* **What is needed**
When you write out the records, keep every line exactly as it is.

* **Material to process**
- - - - -

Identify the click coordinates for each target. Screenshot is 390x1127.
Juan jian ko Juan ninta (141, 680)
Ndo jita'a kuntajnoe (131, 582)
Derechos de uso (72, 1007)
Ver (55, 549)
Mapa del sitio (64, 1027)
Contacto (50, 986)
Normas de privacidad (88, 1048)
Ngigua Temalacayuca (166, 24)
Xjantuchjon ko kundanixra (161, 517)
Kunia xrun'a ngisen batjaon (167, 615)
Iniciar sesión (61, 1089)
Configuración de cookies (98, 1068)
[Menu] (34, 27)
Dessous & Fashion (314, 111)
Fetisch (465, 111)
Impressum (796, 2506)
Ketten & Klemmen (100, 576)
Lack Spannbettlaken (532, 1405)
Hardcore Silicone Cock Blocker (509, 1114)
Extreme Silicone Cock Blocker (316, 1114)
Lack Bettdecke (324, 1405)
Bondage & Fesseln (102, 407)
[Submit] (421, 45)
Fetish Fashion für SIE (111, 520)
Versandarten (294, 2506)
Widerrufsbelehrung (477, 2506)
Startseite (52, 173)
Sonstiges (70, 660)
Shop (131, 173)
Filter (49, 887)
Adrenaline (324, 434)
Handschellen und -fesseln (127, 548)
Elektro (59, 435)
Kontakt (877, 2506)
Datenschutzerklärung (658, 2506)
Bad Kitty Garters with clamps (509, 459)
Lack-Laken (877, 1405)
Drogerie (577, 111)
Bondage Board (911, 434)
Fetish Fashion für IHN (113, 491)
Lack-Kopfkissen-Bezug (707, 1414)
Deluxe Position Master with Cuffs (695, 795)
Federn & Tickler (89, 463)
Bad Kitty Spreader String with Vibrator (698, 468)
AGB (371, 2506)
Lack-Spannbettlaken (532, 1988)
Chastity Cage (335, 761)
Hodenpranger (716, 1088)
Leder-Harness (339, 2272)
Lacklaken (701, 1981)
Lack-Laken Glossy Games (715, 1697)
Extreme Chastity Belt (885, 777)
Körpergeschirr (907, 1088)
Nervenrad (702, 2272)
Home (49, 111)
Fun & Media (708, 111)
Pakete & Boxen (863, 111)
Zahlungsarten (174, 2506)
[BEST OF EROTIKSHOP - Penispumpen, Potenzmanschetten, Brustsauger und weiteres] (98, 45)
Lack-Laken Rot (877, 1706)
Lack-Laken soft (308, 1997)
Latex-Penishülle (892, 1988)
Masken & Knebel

- - - - -

* **Exercise solution**
Identify the click coordinates for each target. Screenshot is 390x1127.
Juan jian ko Juan ninta (141, 680)
Ndo jita'a kuntajnoe (131, 582)
Derechos de uso (72, 1007)
Ver (55, 549)
Mapa del sitio (64, 1027)
Contacto (50, 986)
Normas de privacidad (88, 1048)
Ngigua Temalacayuca (166, 24)
Xjantuchjon ko kundanixra (161, 517)
Kunia xrun'a ngisen batjaon (167, 615)
Iniciar sesión (61, 1089)
Configuración de cookies (98, 1068)
[Menu] (34, 27)
Dessous & Fashion (314, 111)
Fetisch (465, 111)
Impressum (796, 2506)
Ketten & Klemmen (100, 576)
Lack Spannbettlaken (532, 1405)
Hardcore Silicone Cock Blocker (509, 1114)
Extreme Silicone Cock Blocker (316, 1114)
Lack Bettdecke (324, 1405)
Bondage & Fesseln (102, 407)
[Submit] (421, 45)
Fetish Fashion für SIE (111, 520)
Versandarten (294, 2506)
Widerrufsbelehrung (477, 2506)
Startseite (52, 173)
Sonstiges (70, 660)
Shop (131, 173)
Filter (49, 887)
Adrenaline (324, 434)
Handschellen und -fesseln (127, 548)
Elektro (59, 435)
Kontakt (877, 2506)
Datenschutzerklärung (658, 2506)
Bad Kitty Garters with clamps (509, 459)
Lack-Laken (877, 1405)
Drogerie (577, 111)
Bondage Board (911, 434)
Fetish Fashion für IHN (113, 491)
Lack-Kopfkissen-Bezug (707, 1414)
Deluxe Position Master with Cuffs (695, 795)
Federn & Tickler (89, 463)
Bad Kitty Spreader String with Vibrator (698, 468)
AGB (371, 2506)
Lack-Spannbettlaken (532, 1988)
Chastity Cage (335, 761)
Hodenpranger (716, 1088)
Leder-Harness (339, 2272)
Lacklaken (701, 1981)
Lack-Laken Glossy Games (715, 1697)
Extreme Chastity Belt (885, 777)
Körpergeschirr (907, 1088)
Nervenrad (702, 2272)
Home (49, 111)
Fun & Media (708, 111)
Pakete & Boxen (863, 111)
Zahlungsarten (174, 2506)
[BEST OF EROTIKSHOP - Penispumpen, Potenzmanschetten, Brustsauger und weiteres] (98, 45)
Lack-Laken Rot (877, 1706)
Lack-Laken soft (308, 1997)
Latex-Penishülle (892, 1988)
Masken & Knebel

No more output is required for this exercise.